• _SUPPLIED RECORDS_:
Begin
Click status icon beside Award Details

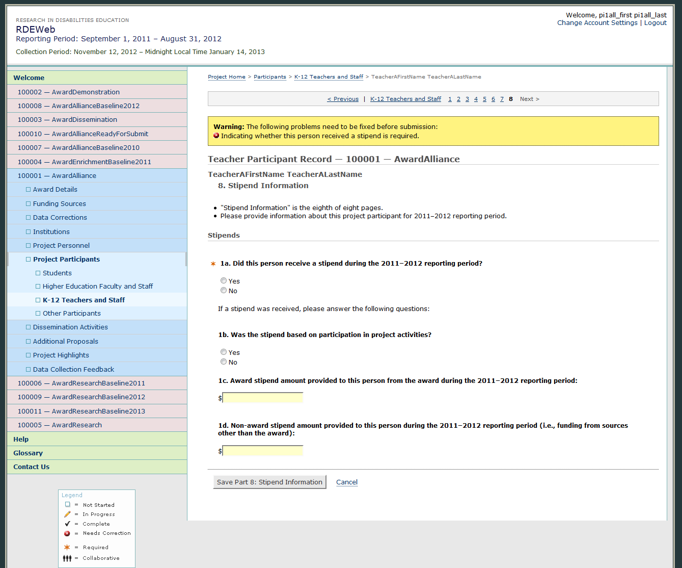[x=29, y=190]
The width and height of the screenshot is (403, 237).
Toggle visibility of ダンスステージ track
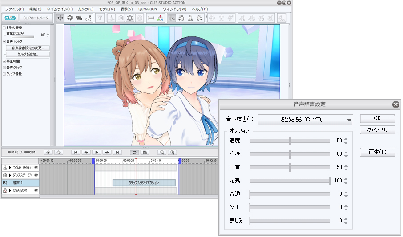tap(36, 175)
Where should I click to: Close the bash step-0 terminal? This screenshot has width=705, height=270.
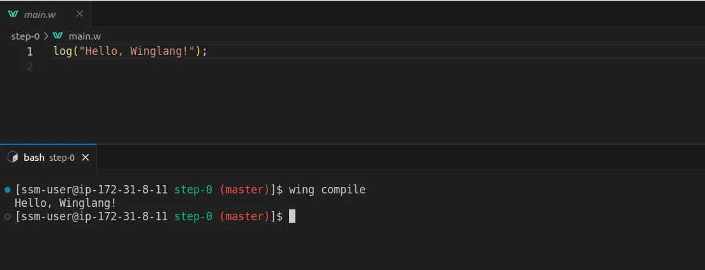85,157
End
Begin
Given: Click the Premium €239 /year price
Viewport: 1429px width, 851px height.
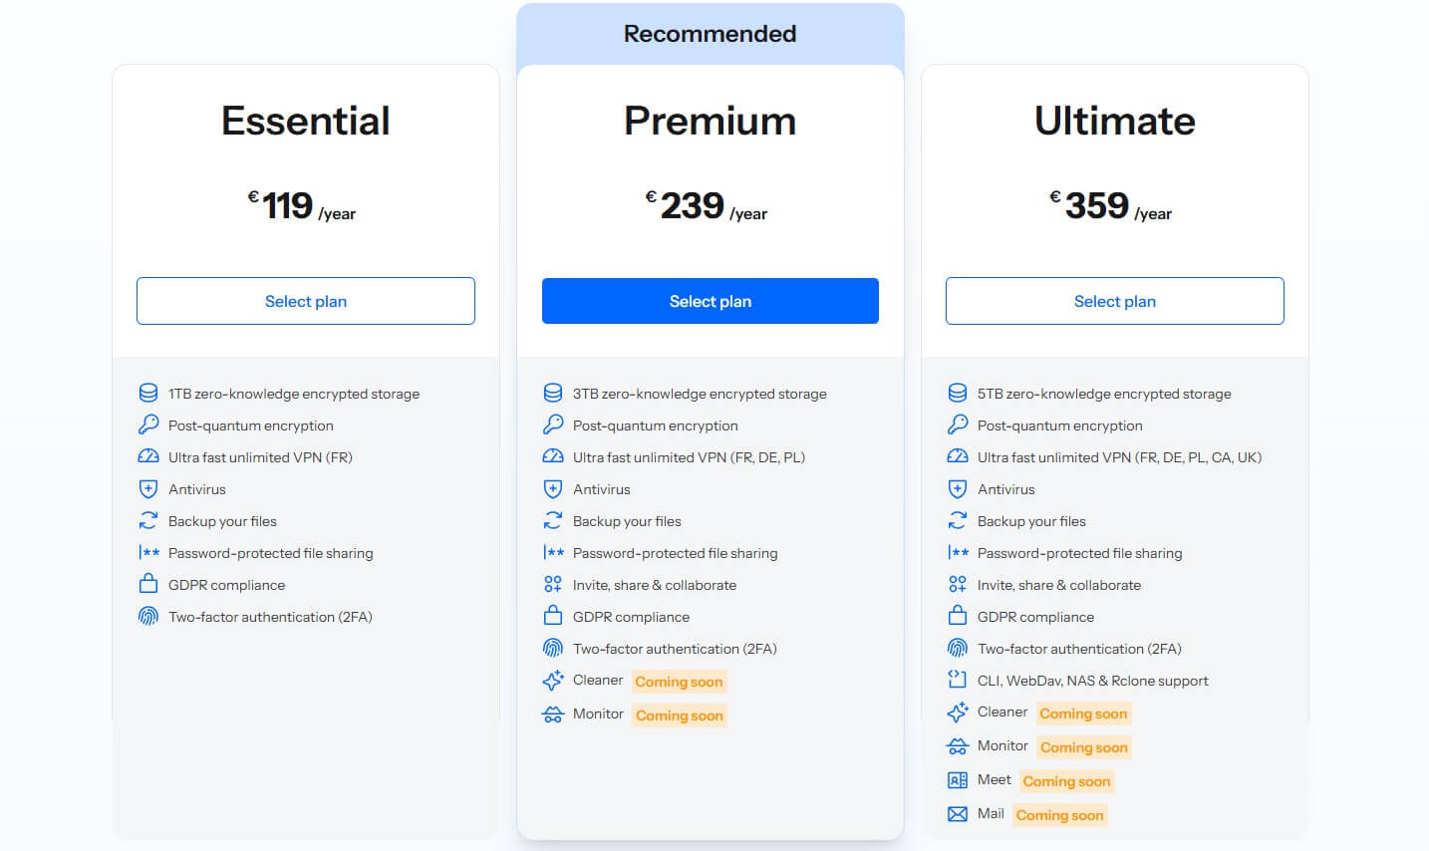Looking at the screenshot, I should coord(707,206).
End
Count the lines in the entries above that contain the string "height". Case counts, and the reply should be only the number.

• _RESPONSE TO THIS TASK_: 3